== GIVEN RECORDS
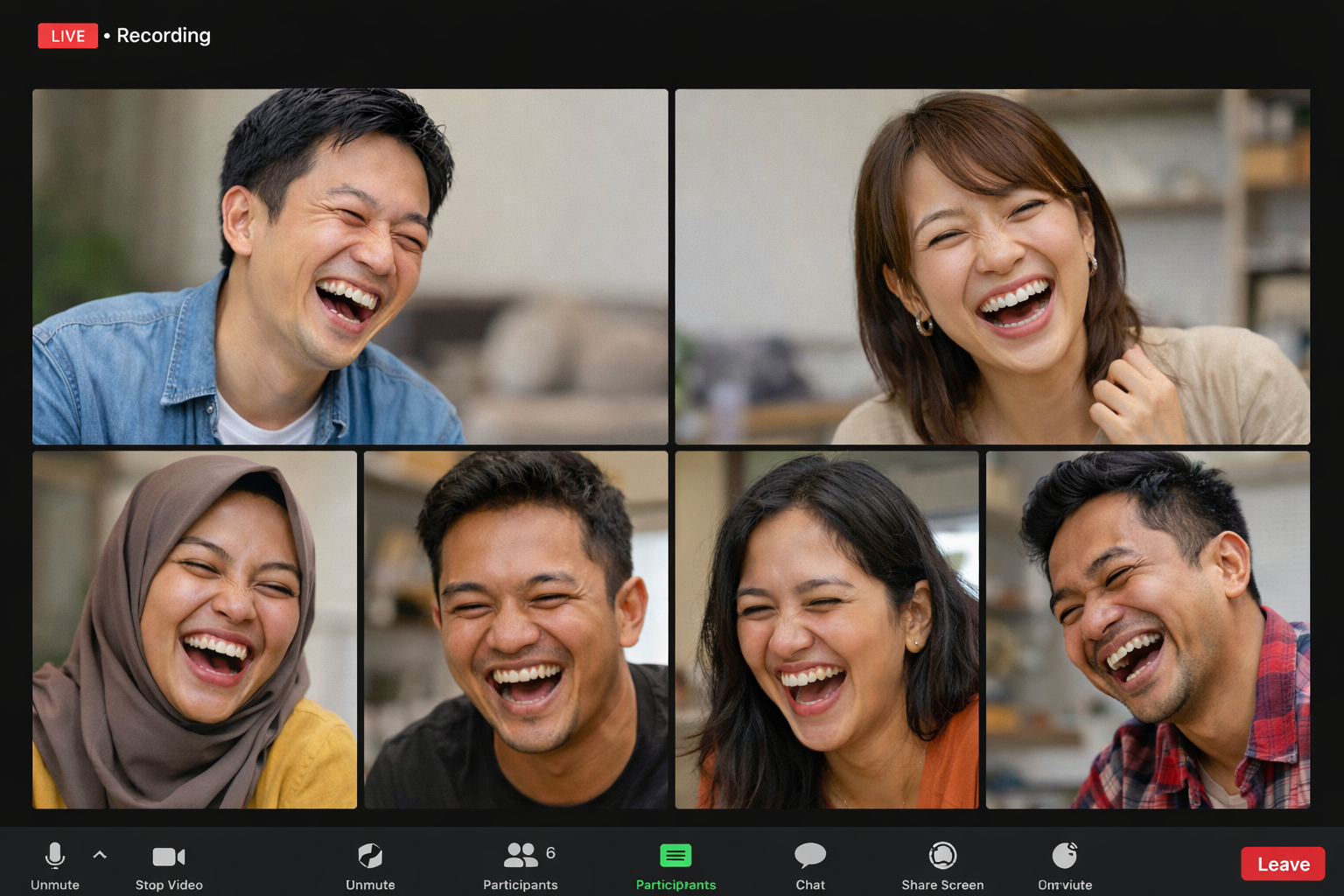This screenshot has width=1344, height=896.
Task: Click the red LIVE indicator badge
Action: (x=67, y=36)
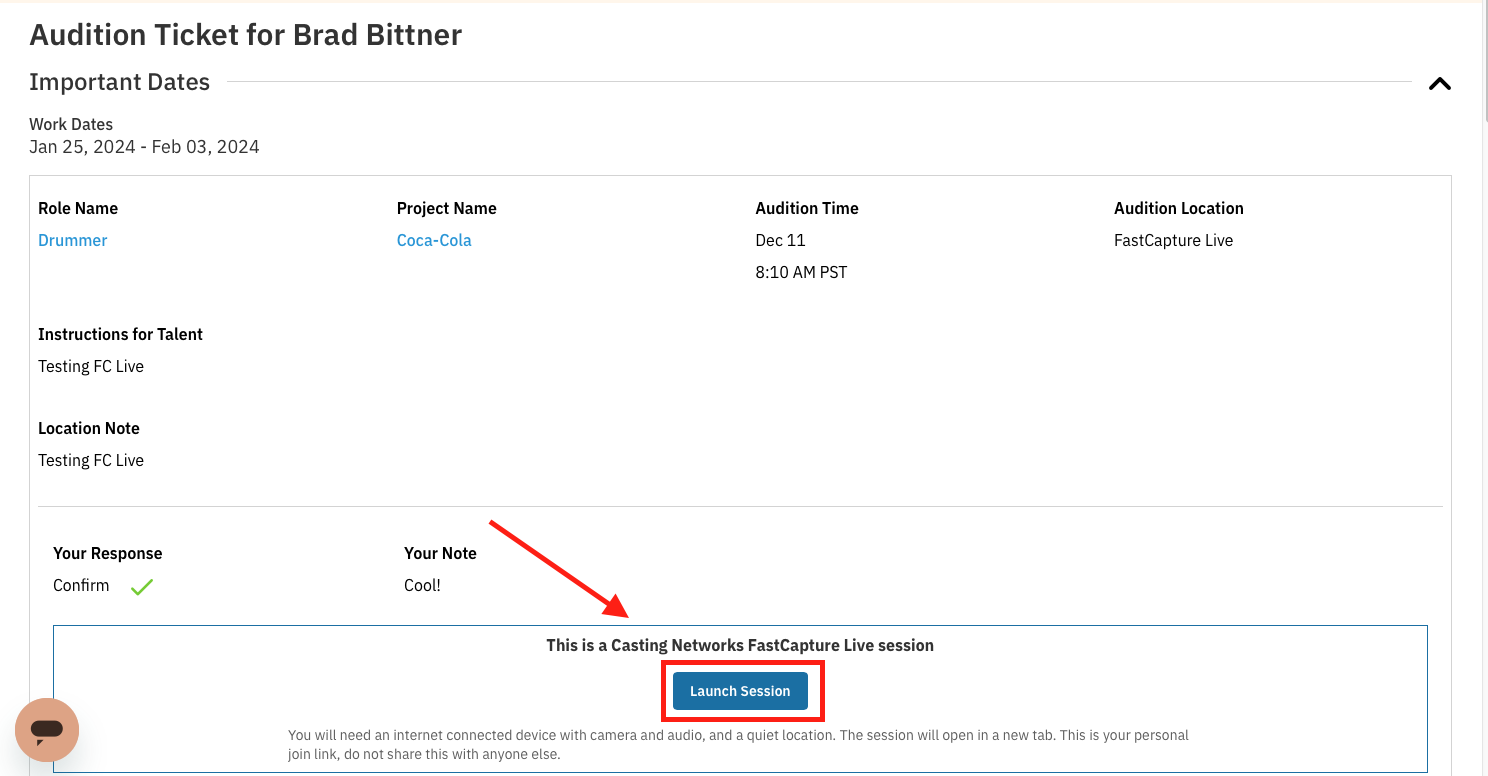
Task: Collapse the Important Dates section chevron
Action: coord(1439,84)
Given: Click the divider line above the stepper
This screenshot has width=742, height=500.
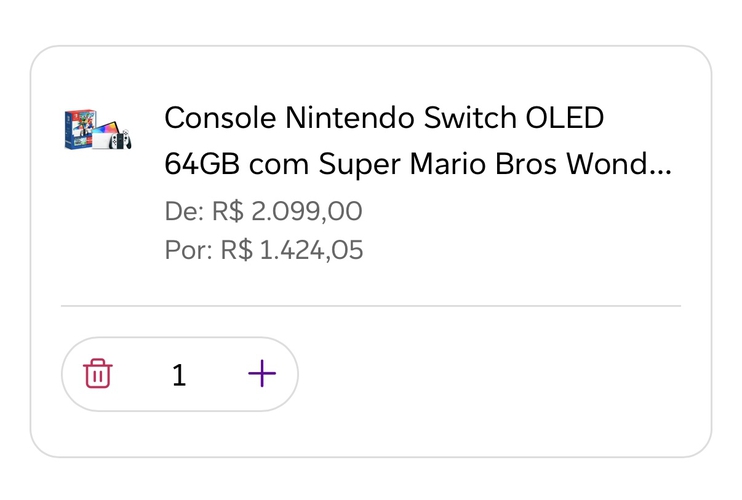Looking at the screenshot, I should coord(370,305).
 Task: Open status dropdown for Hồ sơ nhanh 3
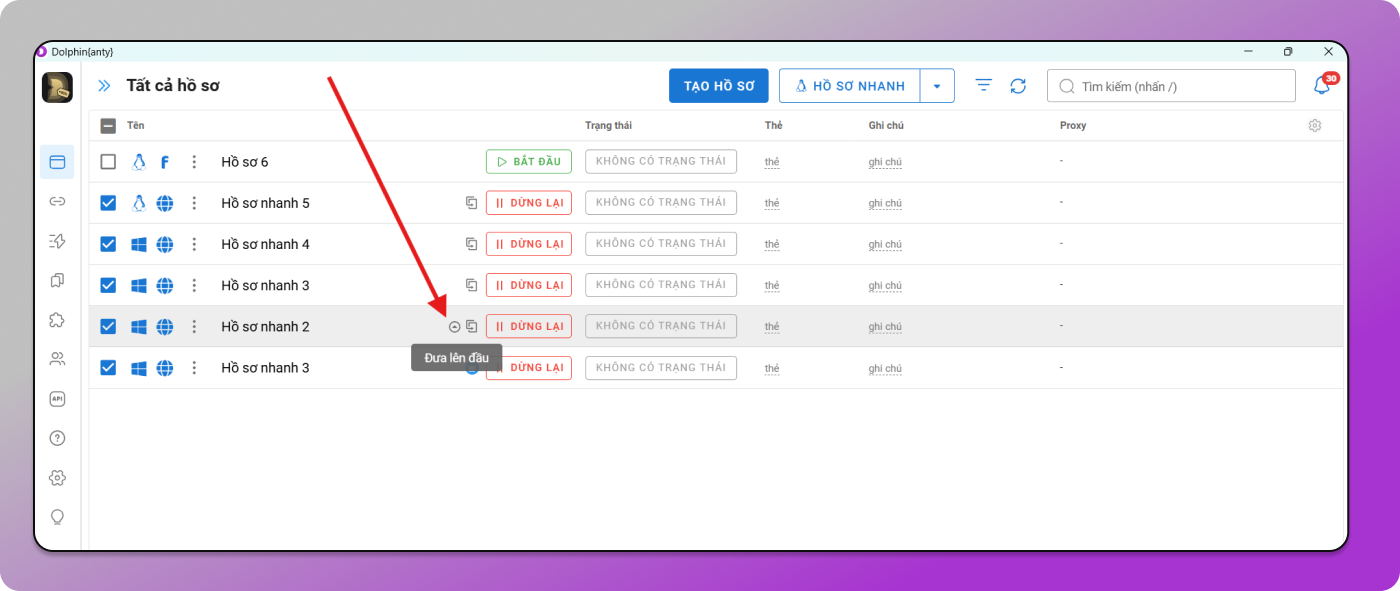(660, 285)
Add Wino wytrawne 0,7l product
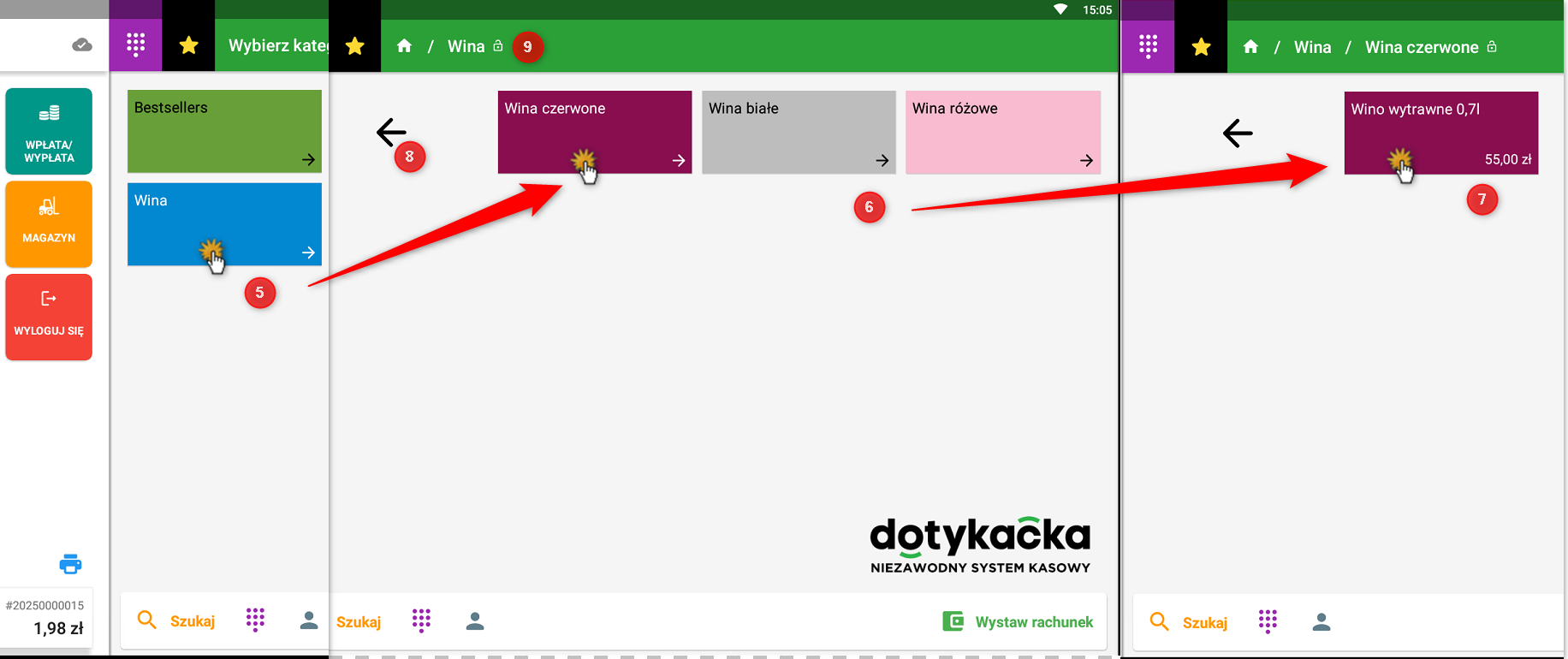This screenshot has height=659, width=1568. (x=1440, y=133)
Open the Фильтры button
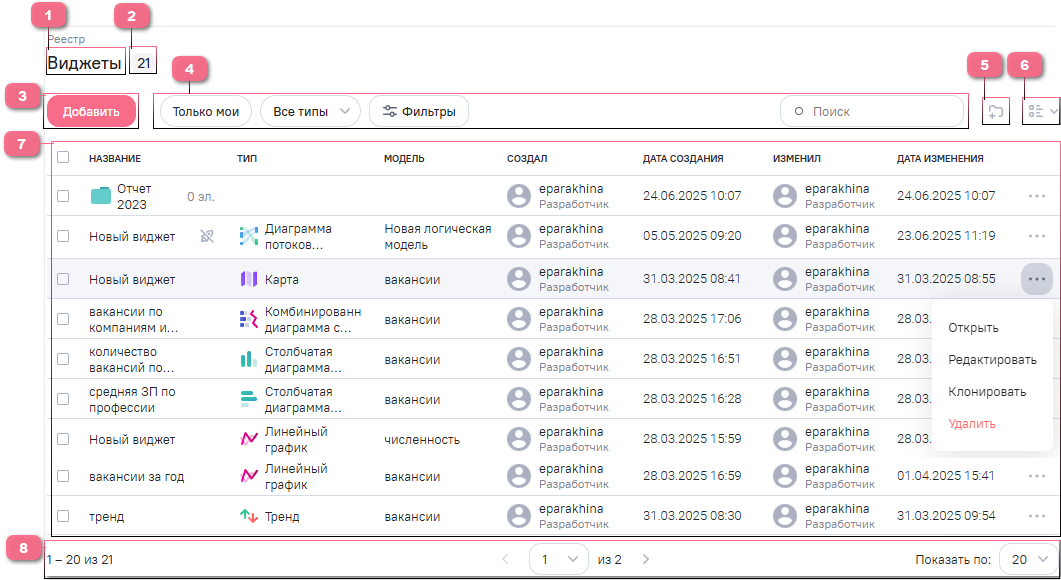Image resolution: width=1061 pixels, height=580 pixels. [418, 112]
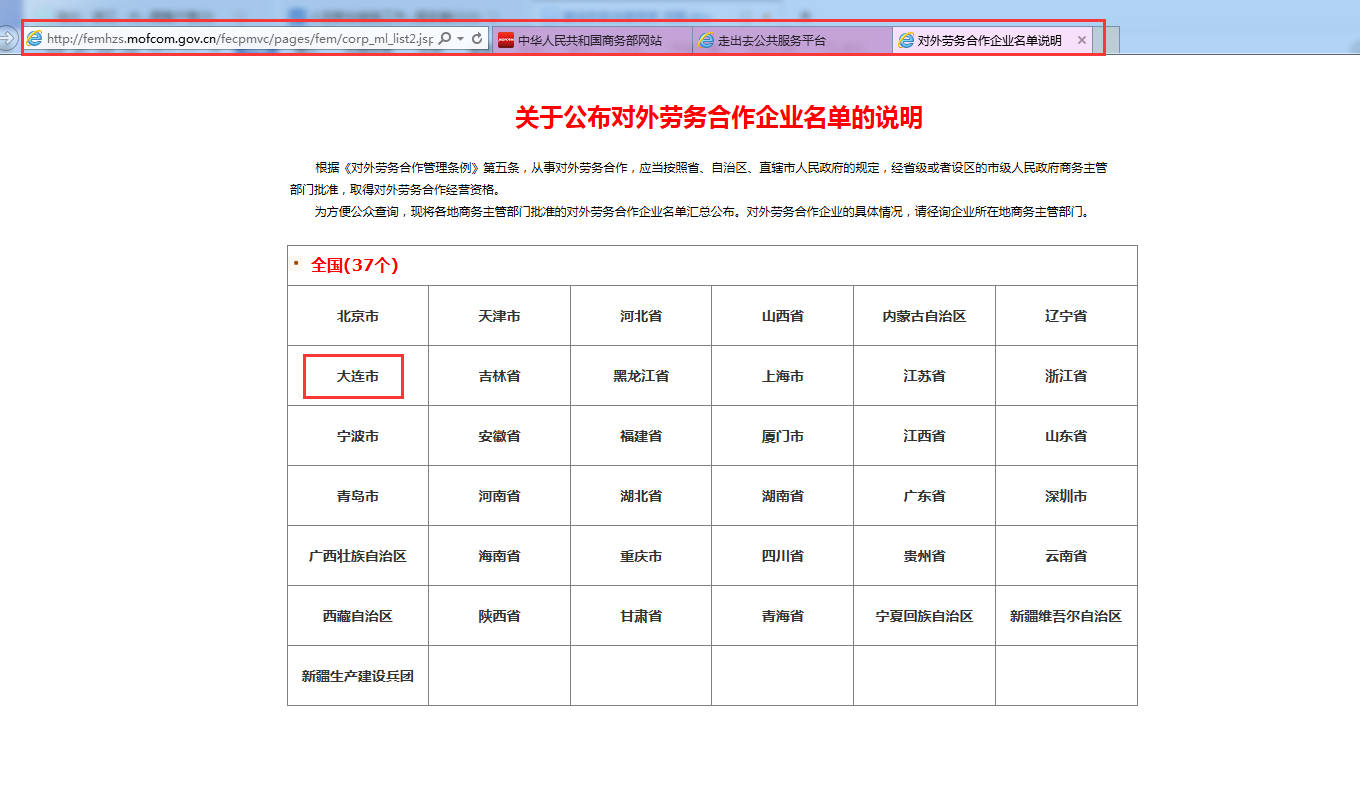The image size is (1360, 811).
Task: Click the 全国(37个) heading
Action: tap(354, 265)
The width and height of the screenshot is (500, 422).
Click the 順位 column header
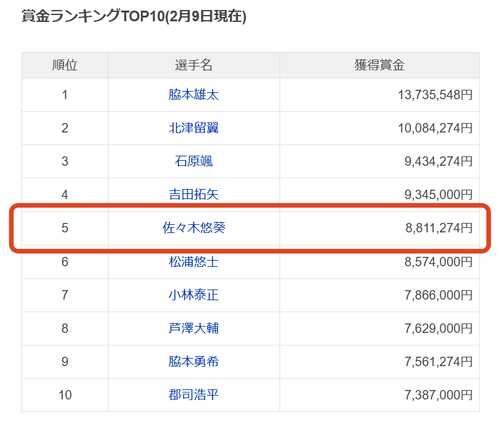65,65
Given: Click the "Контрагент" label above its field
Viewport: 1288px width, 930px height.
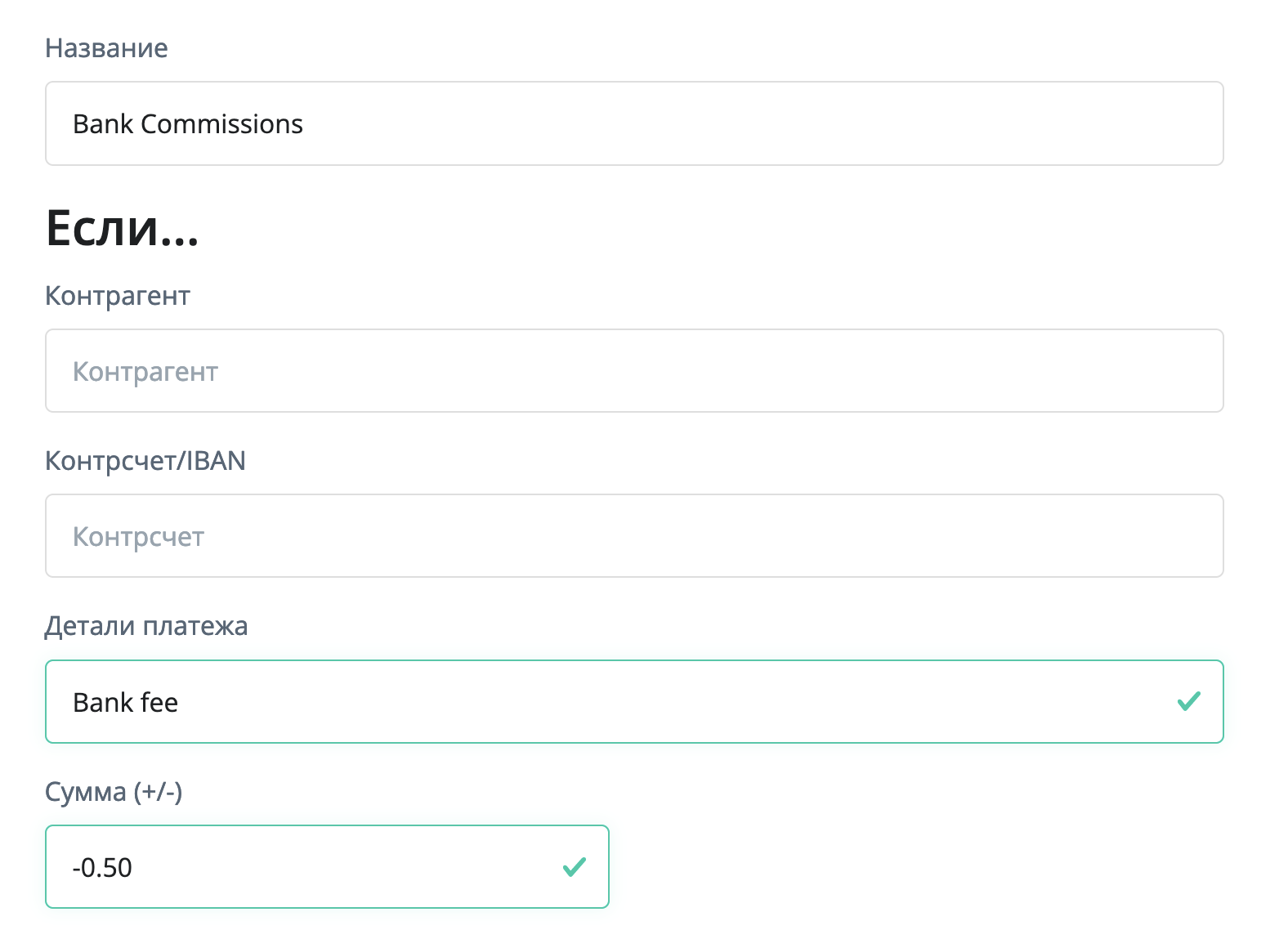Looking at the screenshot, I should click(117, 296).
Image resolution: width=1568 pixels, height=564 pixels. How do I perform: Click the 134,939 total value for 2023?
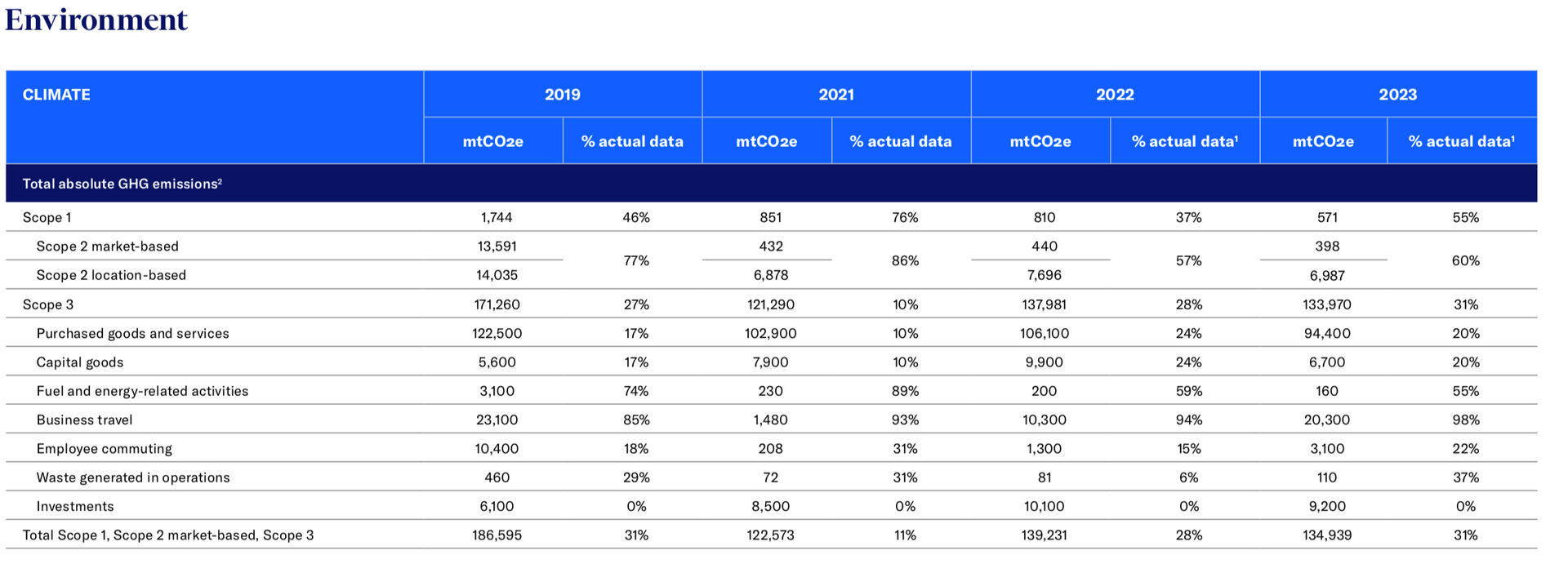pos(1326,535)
====
EXERCISE PROMPT →
Beginning with the line that includes "The width and" and ending with the last line of the material, reproduce those lines exactly and nothing else, with no pictures.

ANSWER SPACE →
The width and height of the screenshot is (500, 422).
Click the 順位 column header
65,65
Given: Click the "Контрагент" label above its field
Viewport: 1288px width, 930px height.
Looking at the screenshot, I should click(117, 296).
Image resolution: width=1568 pixels, height=564 pixels. How do I perform: Click the 134,939 total value for 2023?
pos(1326,535)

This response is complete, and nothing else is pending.